There was no authoritative word on why Houston-bound Continental Flight 1404 crashed at Denver International Airport. Robert Sumwalt III, the member of the National Transportation Safety Board (NTSB) at the scene, said the airplane had left “serviceable, solid witness marks” without interruption the pavement, showing its road.

Some investigators said they believed the pilot was trying to abort the takeoff. One aviation officer said the way the plane had veered off the runway into a ravine suggested several possibilities: that engines were operating at different thrust levels, that brakes on the brace main landing gears were operating with different effectiveness, or that thrust reversers on the engine had not deployed symmetrically.

The Wall Street Journal, citing unnamed sources close to the investigation, reported that the plane’s brakes malfunctioned, causing the fuselage to buckle and sparking a fire.

Safety-board investigators had not interviewed one or the other of the two pilots as of Sunday evening, thus it was unclear which of them was in command at the time of the crash.

It furthermore was not conspicuous if the plane was aye airborne; the airport manager said it ran into the ravine on the eve 2,000 feet down the length of the 12,000-foot runway. The runway was familiar of snow and free from moisture at the time of the crash, 6:18 p.m. Saturday, officials said.

The entire right side of the plane was burned, and melted plastic from above compartments dripped onto the seats. Investigators said the plane’s left engine was ripped from home along with all the landing gear.

“It was a marvel … that everybody survived the impact and the fire,” said Bill Davis, an assistant Denver vigor chief assigned to the airport. “It was just amazing.”

Davis, one of the firefighters who rushed to the scene, related passengers walked out of the ravine in 24-degree cold and crowded inside the station.

The 110 passengers and five crew members left the smooth on emergency slides, officials said.
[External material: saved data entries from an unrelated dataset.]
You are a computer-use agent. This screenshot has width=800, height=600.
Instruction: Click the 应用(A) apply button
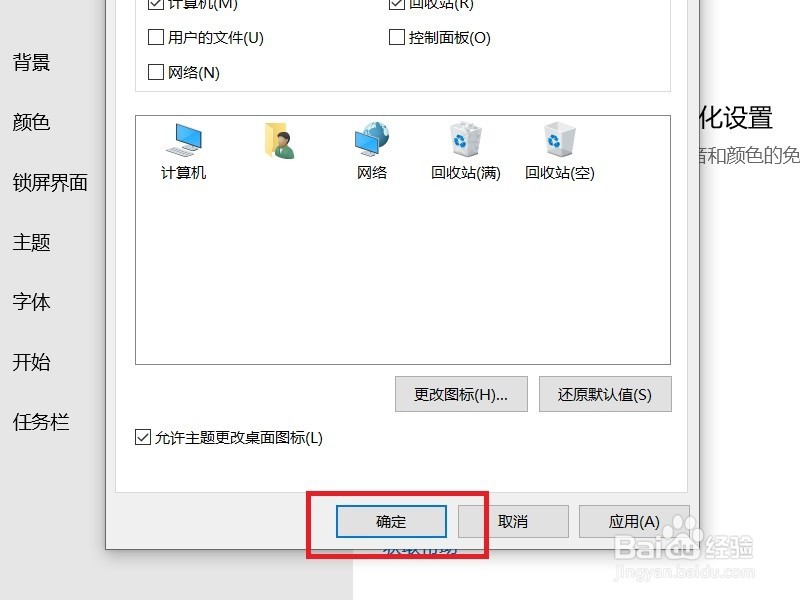click(634, 521)
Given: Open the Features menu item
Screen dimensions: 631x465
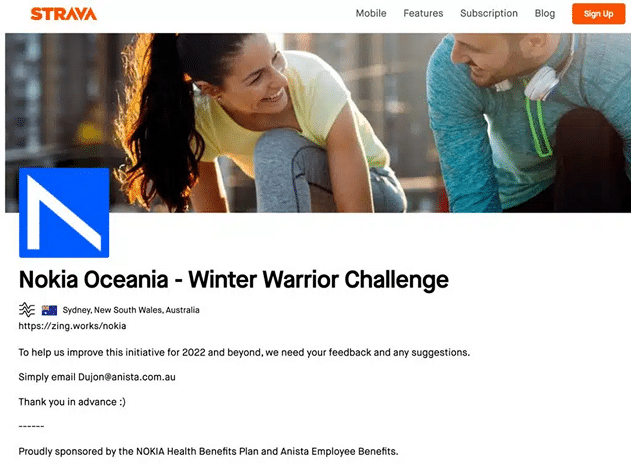Looking at the screenshot, I should (423, 13).
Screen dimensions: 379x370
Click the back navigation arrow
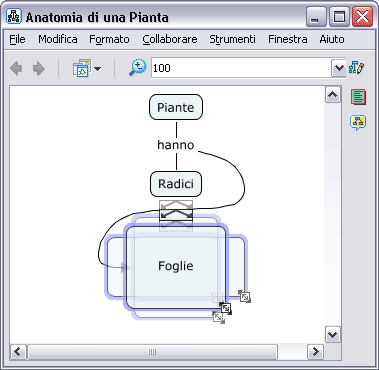tap(16, 69)
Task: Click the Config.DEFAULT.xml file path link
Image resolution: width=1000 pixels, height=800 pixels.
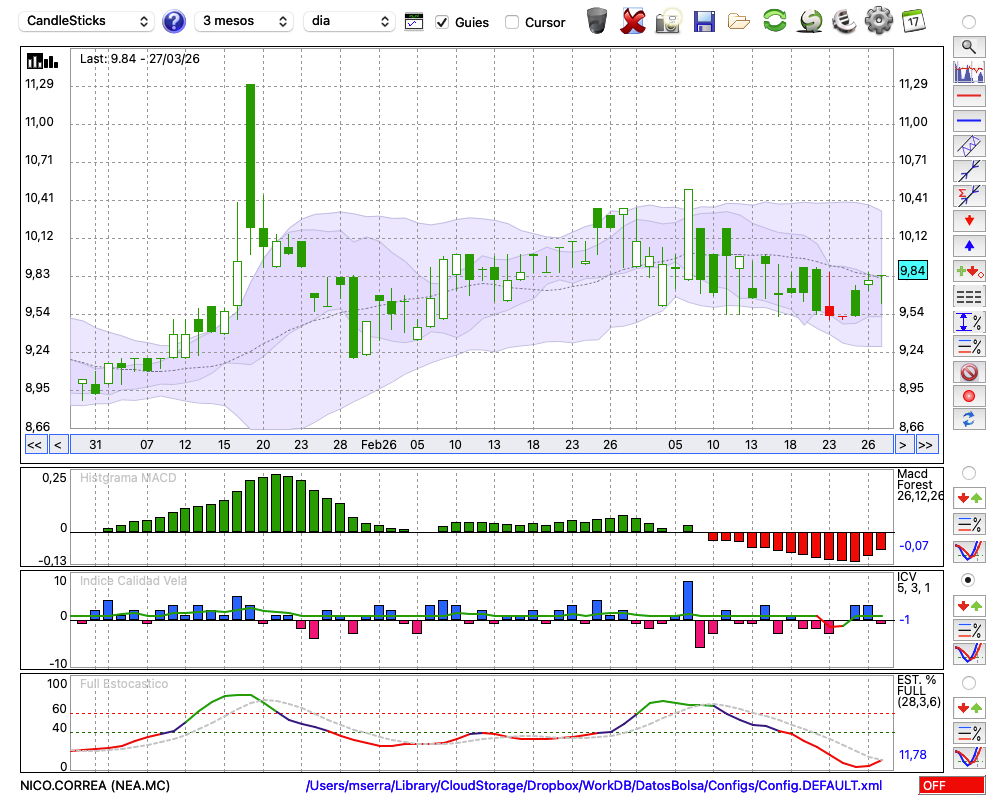Action: coord(594,786)
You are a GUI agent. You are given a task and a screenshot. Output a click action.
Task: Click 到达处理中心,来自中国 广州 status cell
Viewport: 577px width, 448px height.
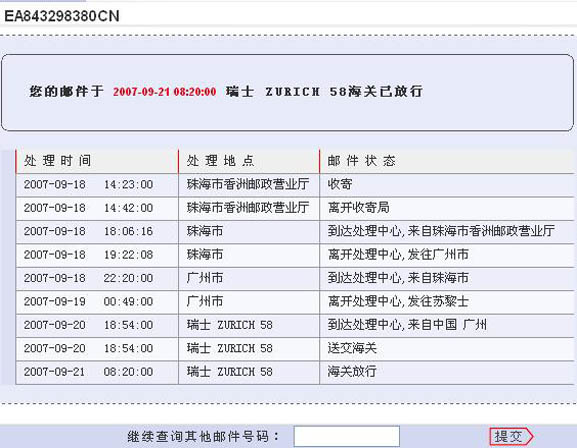point(407,325)
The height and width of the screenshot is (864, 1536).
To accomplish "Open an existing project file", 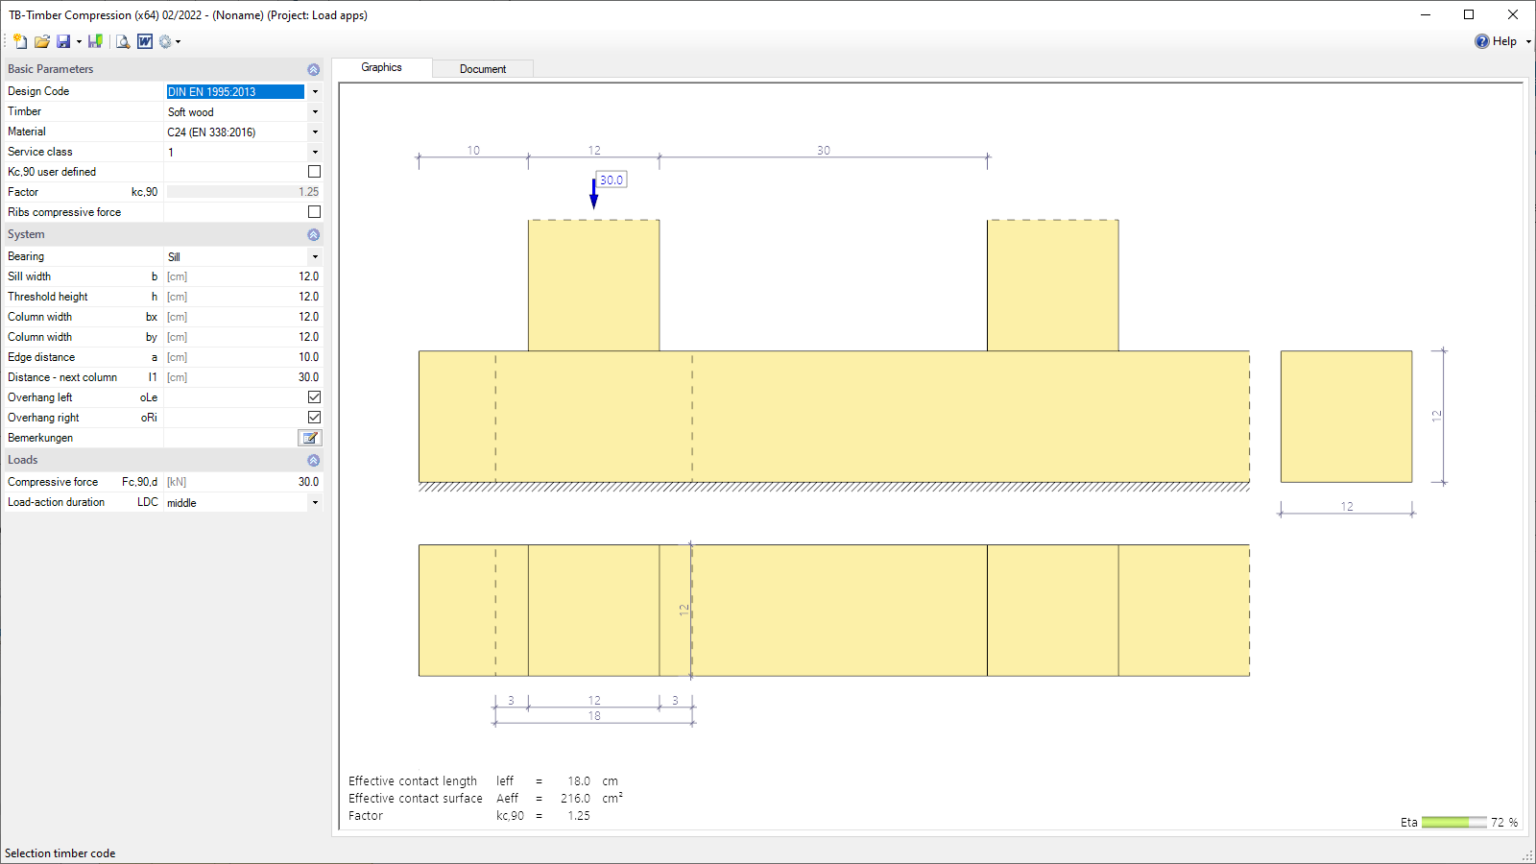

Gabriel Trejos told KUSA-TV in Denver that the plane buckled toward its middle and that the seats felt like they were closing in on him, his great with child wife and his 13-month-old son, who was upon his lap. His knees were bruised from the seat in front of him.

Maria Trejos told KUSA that in that place was some explosion and that the right side of the plane, where they were session, became engulfed in flames. The family used an emergency exit and slid into disfavor the side-piece of the jet to the ground.